Under the revised terms of the option agreed to by ALZA and DURECT, DURECT and Janssen will engage in negotiations for a defined period of time towards an agreement for the commercialization of Chronogesic(TM) in the United States and Canada. All commercialization rights will revert to DURECT should the parties not reach an agreement after such exclusive period of negotiations.
"We are pleased with the interest that ALZA and Janssen have shown in the marketing opportunity of Chronogesic(TM). We at DURECT believe that, Chronogesic(TM) may represent a tremendous opportunity for physicians and patients with chronic pain," said James Brown, CEO of DURECT.
As previously announced by DURECT's management, ALZA and Janssen continue to evaluate the commercial potential and product attributes of Chronogesic(TM) since the completion of DURECT's Phase II clinical trials for that product. DURECT recently announced completion of patient enrollment and treatment in a pilot Phase III clinical trial and expects to initiate pivotal Phase III registration trials next year.

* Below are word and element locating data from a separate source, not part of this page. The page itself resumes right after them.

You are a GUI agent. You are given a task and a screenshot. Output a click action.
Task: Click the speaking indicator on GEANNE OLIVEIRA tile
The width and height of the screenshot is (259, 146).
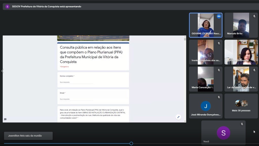point(219,16)
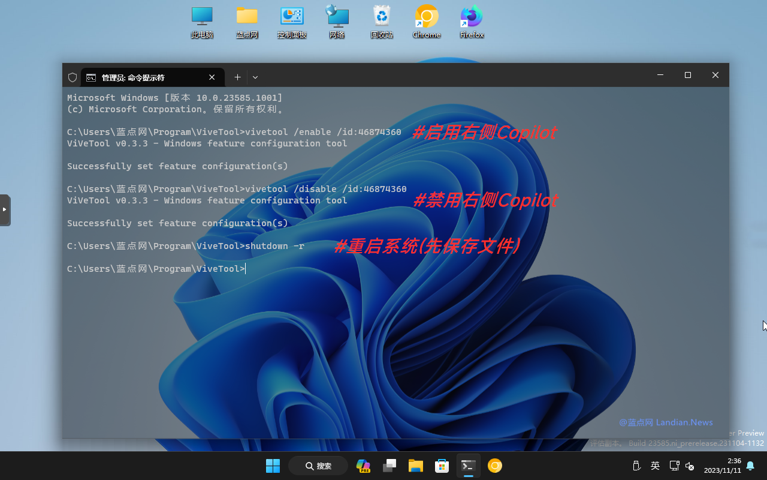The height and width of the screenshot is (480, 767).
Task: Click the Firefox desktop shortcut
Action: pyautogui.click(x=472, y=22)
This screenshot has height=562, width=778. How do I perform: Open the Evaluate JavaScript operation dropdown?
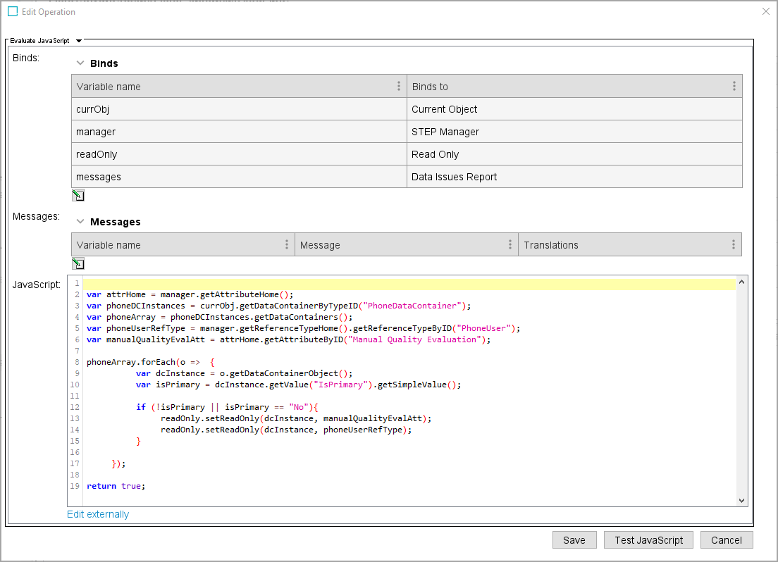(79, 41)
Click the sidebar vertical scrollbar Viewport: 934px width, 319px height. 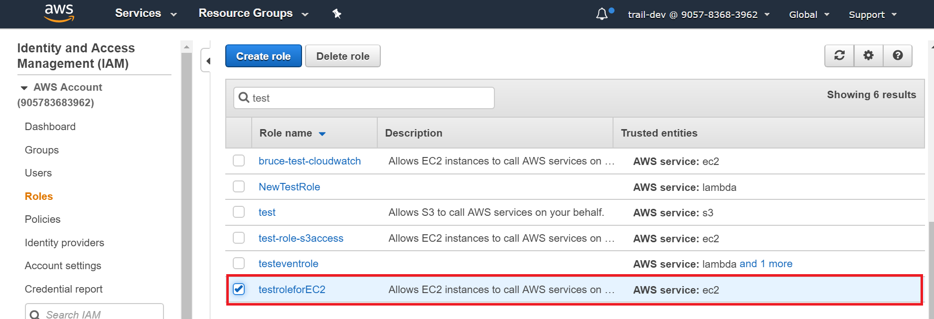tap(186, 184)
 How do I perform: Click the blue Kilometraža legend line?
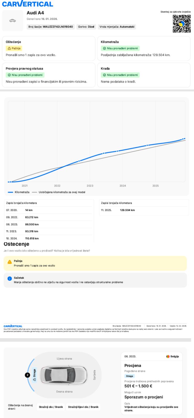tap(11, 192)
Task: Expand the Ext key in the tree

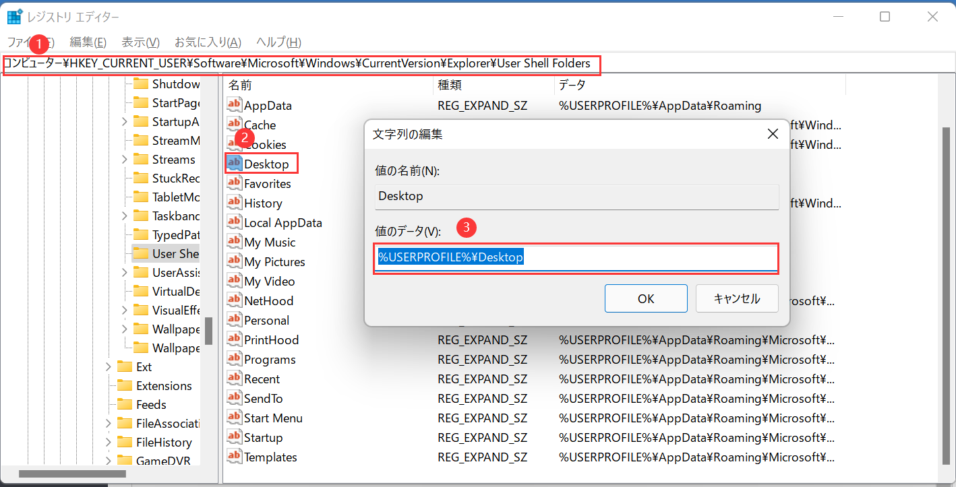Action: tap(108, 367)
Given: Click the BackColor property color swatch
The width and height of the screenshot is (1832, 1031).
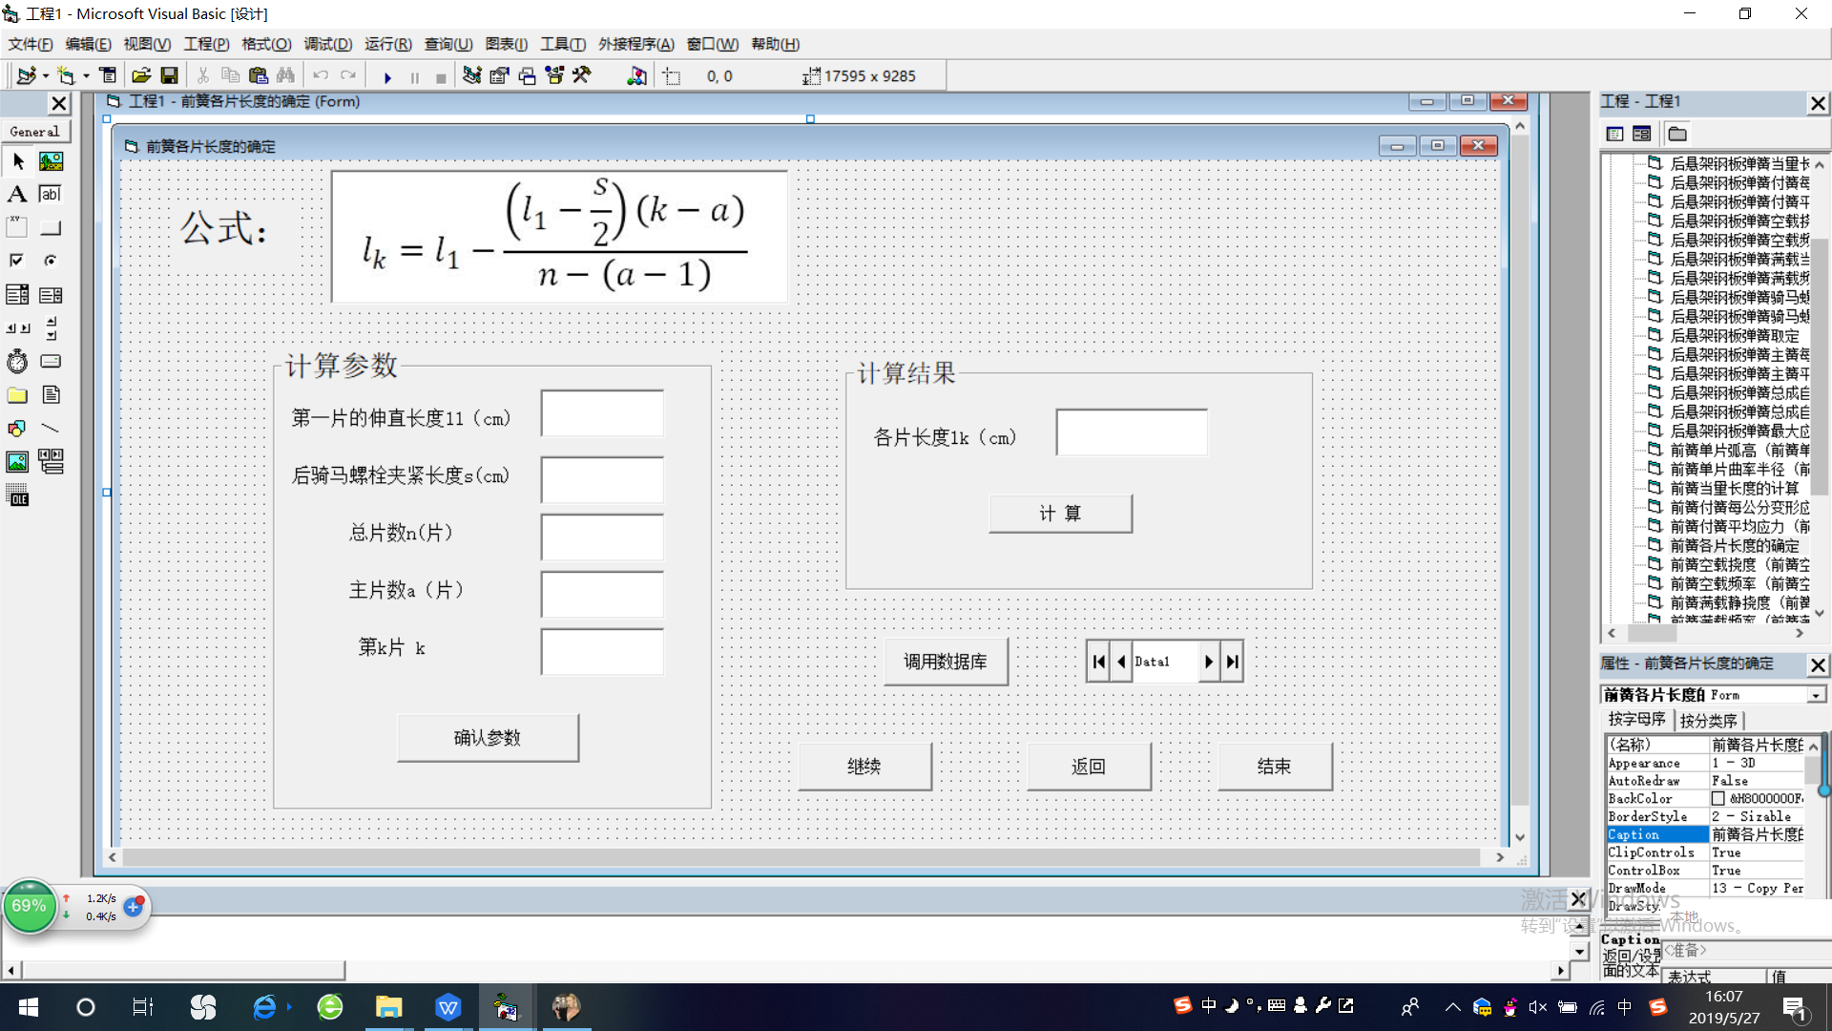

DURECT Corporation is pioneering the development and commercialization of pharmaceutical systems for the treatment of chronic debilitating diseases and enabling biotechnology-based pharmaceutical products. DURECT's goal is to deliver the right drug to the right site in the right amount at the right time. DURECT's pharmaceutical systems combine technology innovations from the medical device and drug delivery industries with proprietary pharmaceutical and biotechnology drug formulations. These capabilities can enable new drug therapies or optimize existing therapies based on a broad range of compounds, including small molecule pharmaceuticals as well as biotechnology molecules such as proteins, peptides and genes. DURECT focuses on the treatment of chronic diseases including pain, CNS disorders, cardiovascular disease and cancer. DURECT holds an exclusive license from ALZA Corporation to develop and commercialize products in selected fields based on ALZA's DUROS(R) implant technology. Chronogesic(TM), a 3-month continuous infusion subcutaneous implant that is under investigation for the treatment of chronic pain, is the first product in this series and completed phase II testing in June 2001. DURECT also owns three proprietary erodible implant platform technologies, including SABER(TM) (a patented and versatile depot injectable useful for protein delivery), microspheres and drug-loaded implants. DURECT also commercializes IntraEAR(R) catheters, which have been used by physicians to treat inner ear disorders.
Founded in 1998, DURECT is headquartered in Cupertino, CA. The company's World Wide Web site can be accessed at http://www.durect.com . To join DURECT's email alert service, please register by selecting "Email Alerts" on the main Investor Relations web page at http://www.durect.com .
NOTE: Chronogesic(TM), SABER(TM) and IntraEAR(R) are trademarks of DURECT Corporation. DUROS(R) is a registered trademark of ALZA Corporation.
The statements in this press release regarding DURECT's clinical trials, product commercialization plans, anticipated results, products in development, expected product benefits, product development plans, potential product markets or potential commercialization agreements, including the potential for the exclusive negotiations on Chronogesic(TM) to result in a definitive agreement, are forward-looking statements involving risks and uncertainties that could cause actual results to differ materially from those in such forward-looking statements. Potential risks and uncertainties include, but are not limited to, DURECT's ability to successfully conclude agreements with third parties, including ALZA and Janssen, complete clinical trials, research, develop, manufacture and commercialize its products, obtain product and manufacturing approvals from regulatory agencies, validate and qualify a manufacturing facility and manage its growth and expenses, as well as marketplace acceptance of DURECT's products. Further information regarding these and other risks is included in DURECT's Quarterly Report on Form 10-Q for the quarter ended June 30, 2001 filed with the SEC on August 14, 2001, and Annual Report on Form 10-K for the fiscal year ended December 31, 2000 filed with the SEC on March 30, 2001, under the heading "Factors that may affect future results." Chronogesic(TM) is under development by DURECT and has not been submitted or approved for commercialization by the US Food and Drug Administration or other health authorities.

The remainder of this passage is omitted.